Who’s The Hero In Content Marketing?

Who’s the hero in your content marketing? Your brand? Your product? Or your customer?
Who’s the hero in your content marketing? Your brand? Your product? Or your customer?

The roots of content marketing go back to Ben Franklin, and they spring from the oral tradition of storytelling.

Who’s the hero in your brand story? The brand, or the customer?

That tradition began 70,000 years ago, says Jonah Sachs, author of Winning the Story WarsAnd it can inform your content marketing strategy.

Sachs raises a key question for marketers: who’s the hero in your brand story? The brand, or the customer? 

To find the answer, he explores the oral tradition, in which:

  • People tell stories about the survival of the fittest.
  • A human web transmits stories person to person.
  • Everyone owns the ideas in the stories. Ideas are shared.

That storytelling tradition has held sway through most of human history. But a century ago, broadcasting upended oral storytelling. Broadcast ads told a wholly different story:

  • Ads told stories about the survival of the richest.
  • Broadcasting spread stories from one to many. Advertisers spoke through a few controlled touch points.
  • Ideas became proprietary.

“Inadequacy marketing” was the story line: “You don’t have what you need. We do. Work with us!” Choosing the right products made the consumer a hero.

But, Sachs observes, the digital era has more in common with storytelling than with broadcasting:

  • People tell stories about the survival of the fittest.
  • We share stories through the World Wide Web.
  • Everyone owns ideas.

The stories that will survive the digital era build on the oral tradition. In these stories, we find the “moral of the story.” The moral reveals a set of shared values.

As Joseph Campbell discovered, many cultures have modeled their stories on the Hero’s Journey. Campbell helped George Lucas dream up Star Wars, which follows the Hero’s Journey story line.

Here’s how the story goes in the Hero’s Journey. The hero starts out as a helpless outsider muddling through the world. (Think Luke Skywalker, or Moses.)

He meets a mentor (Yoda or Yahweh) who says, “So much more is possible. You’re the hero, you have a destiny.” The mentor gives a magic gift (a light sabre or a rod) to the hero, and sends him out alone to find his destiny. In the end, the hero finds a treasure to heal the world.

The central drama in the Hero’s Journey story takes place between the hero and the mentor. What’s special about mentors? They help people believe in their own heroic potential.

Brand stories need characters too. Who’s the hero?

Not you. Not your brand. The hero is your customer!

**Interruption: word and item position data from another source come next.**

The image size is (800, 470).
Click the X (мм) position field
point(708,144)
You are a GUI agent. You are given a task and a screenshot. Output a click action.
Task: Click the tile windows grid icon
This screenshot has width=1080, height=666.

Your brand is the hero’s mentor, who helps the hero do what he didn’t think could be done.

How do the Hero’s lessons apply to brands in the digital era? Brands that speak with a human voice are 50% more valuable than brands that lack a human voice, Sachs says.

For example, Intuit tells customers, “Small business is the hero of the American economy.” Apple says, “You’re more powerful than you think.” IBM says, “We need a smarter planet.” Dove tells women, “You’re more beautiful than you think.”

Through your story, your brand can become a vehicle for the values you want to share with the world. Make your customer the hero. Tell great stories to convey your brand’s values. Teach a truth. Sharing your values encourages people to spread your story.

That’s how great storytelling can help content marketers win.

Sachs spoke at the recent Business Marketing Association BMA 2014 Conference.